En tercer lugar, el catalán es la lengua propia de Cataluña, con lo cual el castellano –lengua habitual de más de la mitad de la población–, aunque sea oficial queda relegado a la condición de lengua impropia, impuesta históricamente por España. Ello tiene consecuencias claras en las instituciones públicas, la escuela y los medios de comunicación, públicos y privados. La sociedad, por supuesto, va por otro lado, aunque cada vez más acomplejada. En cuarto lugar, el Estatuto de 1979 es claramente insuficiente para las aspiraciones políticas catalanas, y la sociedad debe reclamar metas nuevas que lo superen. Ahí, la actitud victimista juega un papel fundamental: la culpa de todos los males es de Madrid –otro de los sinónimos utilizados para nombrar a España– y los catalanes son sus sacrificados mártires. Que la realidad muestre que Cataluña es una de las zonas más ricas y avanzadas de España no impide que este insólito discurso haya calado de forma muy efectiva en la sociedad.

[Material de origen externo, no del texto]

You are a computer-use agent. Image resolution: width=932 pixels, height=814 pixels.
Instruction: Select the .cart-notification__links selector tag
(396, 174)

Por ultimo, el control de la llamada sociedad civil ha sido muy estricto. El poder cercano, como es el de la Generalitat, tiene ventajas y riesgos. Podría cambiarse aquella conocida frase de «el que se mueva no sale en la foto» por otra que dijera «el que se mueva no tiene subvención, ni permisos o concesiones administrativas, ni puede aspirar a ningún cargo político ni institucional». Ante esta situación, la sociedad ha sido dócil ante los tentáculos del poder autonómico, se ha plegado mansamente a su voluntad. Quizás ahora empieza a arrepentirse, pero no puede eludir su responsabilidad de haber estado accediendo durante tantos años a los más mínimos deseos del poder autonómico.

Éstas fueron las líneas maestras de lo que podemos denominar «pujolismo». Pero el «pujolismo» no se acabó al dejar Jordi Pujol la presidencia de la Generalitat. Continuó incólume –quizás acentuado– con Maragall y Montilla, no digamos ya en estos años de la presidencia de Artur Mas. Al nacionalismo tradicional identitario se ha sumado el económico, el que resume el conocido eslogan del «España nos roba» y que, en los últimos años, aprovechando arteramente la crisis económica común a todos, se ha reconvertido en «España no nos sirve, es un Estado en decadencia, hay que separarse, debemos dirigirnos hacia la independencia».